◆ **Raw data**
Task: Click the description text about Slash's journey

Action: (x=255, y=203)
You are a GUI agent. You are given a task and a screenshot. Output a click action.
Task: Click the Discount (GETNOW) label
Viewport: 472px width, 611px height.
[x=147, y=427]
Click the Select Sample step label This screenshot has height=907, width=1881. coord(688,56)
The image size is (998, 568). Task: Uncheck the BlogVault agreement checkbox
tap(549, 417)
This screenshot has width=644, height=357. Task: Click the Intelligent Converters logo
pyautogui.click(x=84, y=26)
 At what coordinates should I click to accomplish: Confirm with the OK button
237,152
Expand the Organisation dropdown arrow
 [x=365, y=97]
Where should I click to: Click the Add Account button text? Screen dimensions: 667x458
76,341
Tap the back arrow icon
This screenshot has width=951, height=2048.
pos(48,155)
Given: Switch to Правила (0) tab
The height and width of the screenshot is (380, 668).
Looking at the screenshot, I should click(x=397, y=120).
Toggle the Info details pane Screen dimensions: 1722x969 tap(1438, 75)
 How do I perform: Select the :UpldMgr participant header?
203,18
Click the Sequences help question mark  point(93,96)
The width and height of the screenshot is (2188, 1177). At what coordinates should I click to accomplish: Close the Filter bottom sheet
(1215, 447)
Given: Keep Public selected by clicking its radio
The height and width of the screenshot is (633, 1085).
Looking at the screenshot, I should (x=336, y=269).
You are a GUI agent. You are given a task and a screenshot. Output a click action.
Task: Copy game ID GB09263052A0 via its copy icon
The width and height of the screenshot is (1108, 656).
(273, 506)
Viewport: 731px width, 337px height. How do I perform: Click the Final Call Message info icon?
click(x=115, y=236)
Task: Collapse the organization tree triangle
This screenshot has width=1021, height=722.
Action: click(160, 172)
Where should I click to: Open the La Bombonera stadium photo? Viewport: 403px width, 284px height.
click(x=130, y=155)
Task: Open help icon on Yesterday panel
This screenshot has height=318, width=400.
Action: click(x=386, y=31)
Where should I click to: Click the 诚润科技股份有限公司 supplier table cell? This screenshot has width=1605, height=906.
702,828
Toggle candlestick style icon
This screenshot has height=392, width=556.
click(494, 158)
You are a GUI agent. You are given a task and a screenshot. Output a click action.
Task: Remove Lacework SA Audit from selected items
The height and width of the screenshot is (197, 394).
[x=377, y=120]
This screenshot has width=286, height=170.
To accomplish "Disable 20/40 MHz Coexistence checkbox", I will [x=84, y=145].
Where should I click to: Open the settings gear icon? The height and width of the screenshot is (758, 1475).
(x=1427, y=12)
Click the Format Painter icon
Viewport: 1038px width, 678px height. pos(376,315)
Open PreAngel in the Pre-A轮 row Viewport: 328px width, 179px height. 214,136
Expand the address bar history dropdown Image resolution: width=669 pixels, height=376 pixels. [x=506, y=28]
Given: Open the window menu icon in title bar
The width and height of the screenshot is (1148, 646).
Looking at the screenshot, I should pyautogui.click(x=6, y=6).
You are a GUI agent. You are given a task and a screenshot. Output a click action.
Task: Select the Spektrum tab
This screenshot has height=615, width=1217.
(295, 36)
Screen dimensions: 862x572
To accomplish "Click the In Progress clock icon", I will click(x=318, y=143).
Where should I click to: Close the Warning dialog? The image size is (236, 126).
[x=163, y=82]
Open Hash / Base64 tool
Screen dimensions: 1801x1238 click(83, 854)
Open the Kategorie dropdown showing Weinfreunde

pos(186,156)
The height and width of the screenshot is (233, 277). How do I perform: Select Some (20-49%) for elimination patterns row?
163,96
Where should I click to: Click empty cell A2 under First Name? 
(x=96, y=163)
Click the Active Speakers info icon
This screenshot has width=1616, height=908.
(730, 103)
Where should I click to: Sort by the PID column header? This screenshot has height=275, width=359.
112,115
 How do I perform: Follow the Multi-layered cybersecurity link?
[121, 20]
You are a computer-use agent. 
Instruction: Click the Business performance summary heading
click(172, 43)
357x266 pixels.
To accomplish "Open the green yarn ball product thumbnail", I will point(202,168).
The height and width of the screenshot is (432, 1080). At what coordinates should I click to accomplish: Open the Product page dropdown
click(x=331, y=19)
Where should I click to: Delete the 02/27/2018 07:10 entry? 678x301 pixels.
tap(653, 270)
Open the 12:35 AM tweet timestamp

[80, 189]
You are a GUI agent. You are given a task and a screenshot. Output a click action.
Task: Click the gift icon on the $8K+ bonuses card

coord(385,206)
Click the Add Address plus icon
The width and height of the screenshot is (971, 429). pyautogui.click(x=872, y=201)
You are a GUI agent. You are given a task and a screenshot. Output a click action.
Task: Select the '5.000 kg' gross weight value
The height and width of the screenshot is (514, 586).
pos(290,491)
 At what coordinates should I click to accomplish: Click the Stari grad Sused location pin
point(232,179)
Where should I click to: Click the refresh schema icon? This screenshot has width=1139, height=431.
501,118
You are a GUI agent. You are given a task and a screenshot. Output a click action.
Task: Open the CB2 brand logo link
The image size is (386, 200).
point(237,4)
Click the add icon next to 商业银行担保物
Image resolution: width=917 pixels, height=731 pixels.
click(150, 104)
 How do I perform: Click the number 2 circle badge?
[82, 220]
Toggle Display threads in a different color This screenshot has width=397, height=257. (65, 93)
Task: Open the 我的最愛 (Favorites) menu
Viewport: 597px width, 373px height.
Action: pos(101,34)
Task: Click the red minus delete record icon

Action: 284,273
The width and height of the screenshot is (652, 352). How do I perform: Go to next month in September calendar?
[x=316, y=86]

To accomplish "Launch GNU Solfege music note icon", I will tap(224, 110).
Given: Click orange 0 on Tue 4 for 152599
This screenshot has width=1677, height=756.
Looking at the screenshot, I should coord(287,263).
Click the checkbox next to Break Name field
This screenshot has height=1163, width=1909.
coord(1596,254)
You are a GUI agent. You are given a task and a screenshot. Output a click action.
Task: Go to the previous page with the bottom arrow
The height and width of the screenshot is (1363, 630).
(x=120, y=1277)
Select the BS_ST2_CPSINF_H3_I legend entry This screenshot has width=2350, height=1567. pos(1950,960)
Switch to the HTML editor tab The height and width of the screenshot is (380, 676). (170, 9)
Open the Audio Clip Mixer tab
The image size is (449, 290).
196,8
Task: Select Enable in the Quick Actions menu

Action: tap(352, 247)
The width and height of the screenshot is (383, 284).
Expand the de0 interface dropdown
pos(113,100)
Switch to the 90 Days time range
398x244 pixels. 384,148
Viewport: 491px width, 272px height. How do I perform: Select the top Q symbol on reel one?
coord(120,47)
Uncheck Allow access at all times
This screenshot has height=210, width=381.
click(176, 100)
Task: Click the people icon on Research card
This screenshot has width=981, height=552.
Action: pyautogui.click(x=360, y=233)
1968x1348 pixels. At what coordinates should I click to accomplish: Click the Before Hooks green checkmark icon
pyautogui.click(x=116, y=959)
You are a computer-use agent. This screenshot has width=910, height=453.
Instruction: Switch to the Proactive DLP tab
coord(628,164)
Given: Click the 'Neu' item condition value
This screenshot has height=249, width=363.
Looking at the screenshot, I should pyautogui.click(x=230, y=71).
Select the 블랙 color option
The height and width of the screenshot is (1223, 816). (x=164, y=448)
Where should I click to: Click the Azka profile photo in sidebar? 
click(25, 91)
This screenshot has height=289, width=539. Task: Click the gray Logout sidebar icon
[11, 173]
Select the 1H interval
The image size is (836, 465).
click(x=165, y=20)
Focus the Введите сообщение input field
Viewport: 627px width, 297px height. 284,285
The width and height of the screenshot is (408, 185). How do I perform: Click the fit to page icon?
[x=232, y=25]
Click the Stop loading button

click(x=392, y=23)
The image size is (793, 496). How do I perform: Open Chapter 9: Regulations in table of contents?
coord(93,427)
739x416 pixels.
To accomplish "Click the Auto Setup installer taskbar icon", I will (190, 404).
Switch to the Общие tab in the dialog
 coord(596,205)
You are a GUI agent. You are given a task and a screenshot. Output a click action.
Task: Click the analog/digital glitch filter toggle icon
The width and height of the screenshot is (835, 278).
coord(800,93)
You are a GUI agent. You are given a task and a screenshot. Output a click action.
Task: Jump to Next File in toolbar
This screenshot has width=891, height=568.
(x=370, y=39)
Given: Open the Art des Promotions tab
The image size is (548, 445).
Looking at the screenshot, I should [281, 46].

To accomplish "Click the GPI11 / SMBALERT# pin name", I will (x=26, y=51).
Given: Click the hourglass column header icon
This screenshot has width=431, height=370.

◆ **Request**
Rewrite the records from the line containing "Where should I click to: Click the Azka" through the line containing "coord(93,427)", replacing "sidebar" with "side panel" and keeping everything else the same.

◆ **Worked answer**
Where should I click to: Click the Azka profile photo in side panel? 
click(25, 91)
This screenshot has height=289, width=539. Task: Click the gray Logout side panel icon
[11, 173]
Select the 1H interval
The image size is (836, 465).
click(x=165, y=20)
Focus the Введите сообщение input field
Viewport: 627px width, 297px height. 284,285
The width and height of the screenshot is (408, 185). How do I perform: Click the fit to page icon?
[x=232, y=25]
Click the Stop loading button

click(x=392, y=23)
The image size is (793, 496). How do I perform: Open Chapter 9: Regulations in table of contents?
coord(93,427)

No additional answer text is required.